### Okuma parçası
Husileri kim yönetiyor?

​Sana’da vatandaşlar koronavirüsten korunmak için maske takmaya başladılar (EPA)
​Sana’da vatandaşlar koronavirüsten korunmak için maske takmaya başladılar (EPA)
TT

Husileri kim yönetiyor?

​Sana’da vatandaşlar koronavirüsten korunmak için maske takmaya başladılar (EPA)
​Sana’da vatandaşlar koronavirüsten korunmak için maske takmaya başladılar (EPA)

Sana’daki karar mercilerine yakın batılı diplomatik kaynaklar, Husilerin koronavirüs ve bunun etkilerinden dolay panik halinde olduklarını belirtiyor.
Açıklamaya yapmaya yetkili olmadıklarından dolayı isimlerinin zikredilmesini istemeyen kaynaklar, Husilerin kendi yönetimlerinin zayıf olduğunun bilincinde olduklarını söylüyorlar. Bu, 5 yıldan bu yana Sana ve diğer bölgelerin zorla ele geçirilmesiyle birlikte grup tarafından pozisyonların nasıl dağıtıldığını açıklıyor. Husiler bu pozisyonları dağıtırken aralarında ‘idari veya mesleki yeterlilik’ gibi niteliklerin bulunmadığı birtakım hususları göz önünde bulundurdular.

Çelişki ve sorular
Husilerin bugünlerdeki söylemlerinde ve eylemlerinde karışıklık ve telaş göze çarpıyor. Yemen medyası tarafından ‘uluslararası gemi trajedisi hakkında yayınlanan haberler ve Hudeyde’deki generale ilişkin çıkan söylentiler’, Eylül 2014'ten bu yana Hudeyde, Sana ve diğer bölgelerde gücü ele geçiren bu grubun yanındaki resmin net olmadığının göstergelerinden biridir.
Husilere bağlı basın organlarının, Birleşmiş Milletler (BM) Genel Sekreteri Antonio Guterres’in 24 saat süresince ateşkes ilan edilmesi yönündeki çağrısının, Siyasi Konsey Başkanı Mehdi Meşat tarafından memnuniyetle karşılandığını duyurmalarının üzerinden çok zaman geçmedi. Gözlemciler, Yemen’deki hükümeti destekleyen Arap Koalisyonu Sözcüsü Albay Turki el-Maliki’nin, Abha ve Hamis Muşayt şehirlerini hedef alan insansız hava araçlarının imha edildiği yönündeki açıklamasına tanık oldular. Bu, Sana’da veya çevresinde memnun olmayan ve dolayı olarak buralardaki asıl otoritenin kendisi olduğunu söyleyen kimselerin bulunduğu anlamına mı geliyor?

### Yönergeler
a) Okuma parçasında "Sana’daki karar mercilerine" ifadesinden başlayıp "halinde olduklarını belirtiyor." ifadesine kadar uzanan kısmı olduğu gibi yazın.
b) Okuma parçasına göre Antonio Guterres ne kadar süreli bir ateşkes ilan edilmesi çağrısında bulundu?
Aşağıdaki veriler okuma parçasıyla ilgili değildir.

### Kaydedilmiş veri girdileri
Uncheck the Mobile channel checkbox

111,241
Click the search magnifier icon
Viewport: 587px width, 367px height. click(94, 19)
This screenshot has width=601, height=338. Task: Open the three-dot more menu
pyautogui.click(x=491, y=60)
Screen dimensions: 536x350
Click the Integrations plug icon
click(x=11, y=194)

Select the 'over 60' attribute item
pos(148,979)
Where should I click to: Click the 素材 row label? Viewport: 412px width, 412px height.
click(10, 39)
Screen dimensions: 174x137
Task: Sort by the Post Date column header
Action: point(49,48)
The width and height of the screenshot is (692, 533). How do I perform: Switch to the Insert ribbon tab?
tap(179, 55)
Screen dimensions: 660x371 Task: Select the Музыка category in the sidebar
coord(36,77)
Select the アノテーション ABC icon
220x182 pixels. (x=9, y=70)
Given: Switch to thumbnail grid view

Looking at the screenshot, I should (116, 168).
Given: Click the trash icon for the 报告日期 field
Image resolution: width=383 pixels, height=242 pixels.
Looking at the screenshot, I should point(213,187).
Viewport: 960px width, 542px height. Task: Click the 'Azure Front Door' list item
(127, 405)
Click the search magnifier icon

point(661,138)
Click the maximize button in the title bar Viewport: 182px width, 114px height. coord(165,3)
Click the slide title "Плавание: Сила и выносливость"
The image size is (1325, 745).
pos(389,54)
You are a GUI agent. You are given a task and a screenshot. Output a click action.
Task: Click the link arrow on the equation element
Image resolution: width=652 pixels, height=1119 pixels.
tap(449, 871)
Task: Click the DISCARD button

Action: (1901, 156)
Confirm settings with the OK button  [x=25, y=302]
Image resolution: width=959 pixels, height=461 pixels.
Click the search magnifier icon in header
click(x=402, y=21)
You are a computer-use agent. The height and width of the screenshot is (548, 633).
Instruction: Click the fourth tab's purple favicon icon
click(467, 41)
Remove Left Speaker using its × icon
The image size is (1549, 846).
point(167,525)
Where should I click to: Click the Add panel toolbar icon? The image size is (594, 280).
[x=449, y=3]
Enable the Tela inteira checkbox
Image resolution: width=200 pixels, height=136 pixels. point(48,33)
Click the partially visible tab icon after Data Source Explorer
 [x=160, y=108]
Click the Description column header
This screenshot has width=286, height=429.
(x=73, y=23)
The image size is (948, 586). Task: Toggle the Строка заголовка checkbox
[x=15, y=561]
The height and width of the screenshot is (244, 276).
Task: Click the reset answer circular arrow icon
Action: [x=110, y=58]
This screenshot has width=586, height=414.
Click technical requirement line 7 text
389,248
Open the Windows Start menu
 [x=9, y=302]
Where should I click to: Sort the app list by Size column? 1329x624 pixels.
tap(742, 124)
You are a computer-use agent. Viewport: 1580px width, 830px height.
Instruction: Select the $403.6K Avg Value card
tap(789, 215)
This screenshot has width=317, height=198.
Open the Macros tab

### Doğru cevaplar
a)
Sana’daki karar mercilerine yakın batılı diplomatik kaynaklar, Husilerin koronavirüs ve bunun etkilerinden dolay panik halinde olduklarını belirtiyor.

b) 24 saat süresince ateşkes ilan edilmesi çağrısında bulundu.